Should these data be reproducible, “I could see that this therapy may be used in patients with active moderate-to-severe nonrenal disease who have failed to respond to one conventional immunosuppressant, that is prior to biologics,” Md Yusof said.
“[Sirolimus] may also be used in patients who have failed to respond to B-cell depleting agents and may be suitable for those with T-cell driven features, including mucocutaneous disease, arthritis, serositis, and cytopenia.”
The drug may also be considered “for patients who prefer oral therapy and in countries where access to biologics is restricted due to cost,” he said.

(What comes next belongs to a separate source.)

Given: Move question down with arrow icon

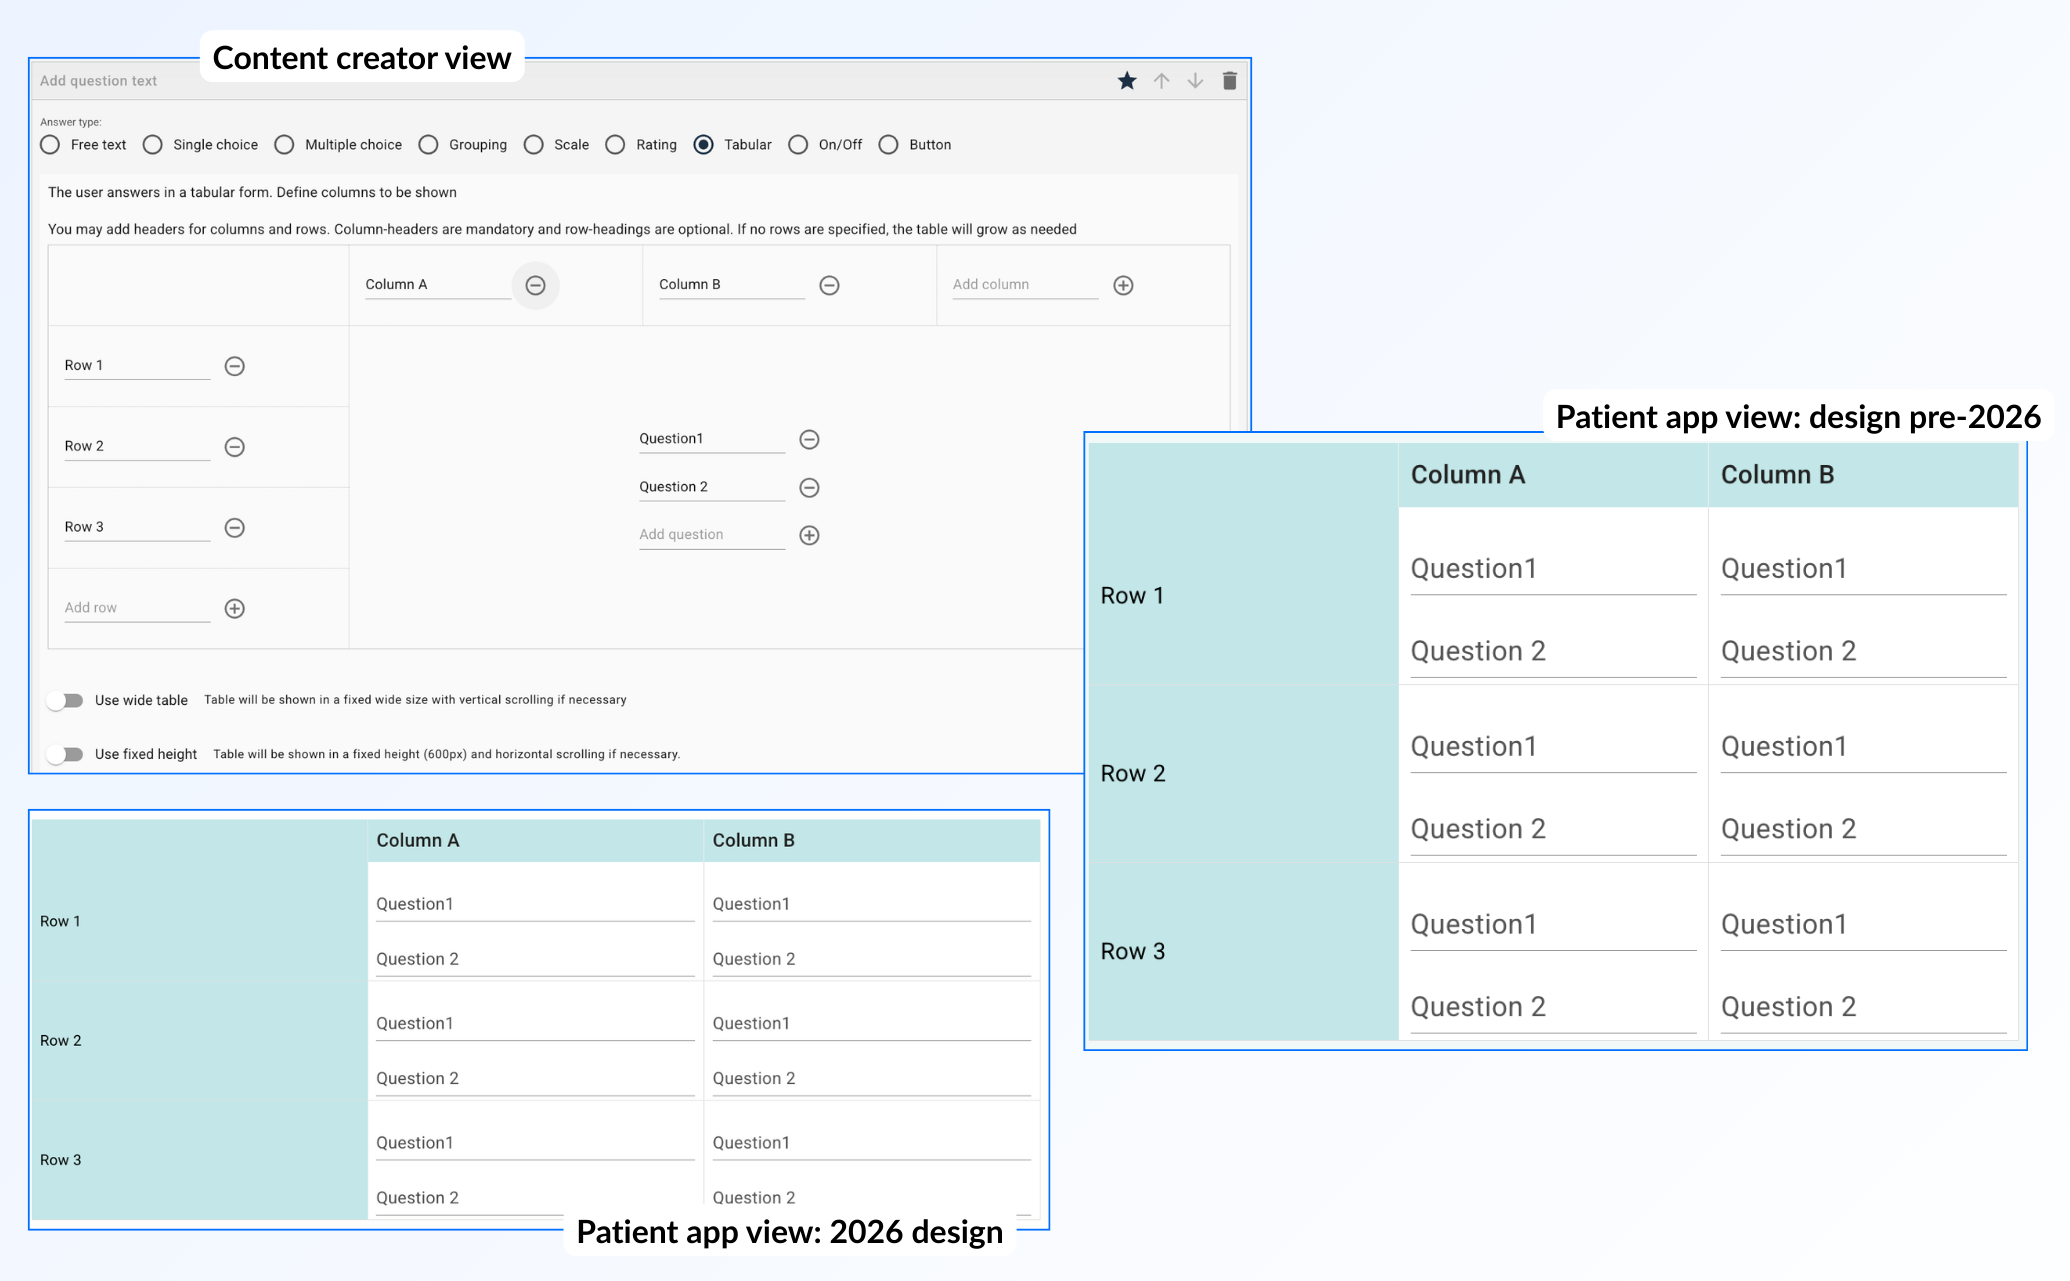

The study was independently supported by the Beijing Municipal Science & Technology Commission. The study drug and placebo were provided by the North China Pharmaceutical Group Corporation. Li and fellow investigators declared having no conflicts of interest.
Md Yusof reported receiving consulting fees from Aurinia Pharmaceuticals, UCB, and Autolus; advisory board participation for GlaxoSmithKline and Novartis; and receiving speaker fees from Alumis, CSL Vifor, Grifols, Novartis, Roche, and UCB.
Sara Freeman, BSc, MSc, is a freelance medical journalist based in London, England. She has been reporting for specialist healthcare news organizations for more than 20 years.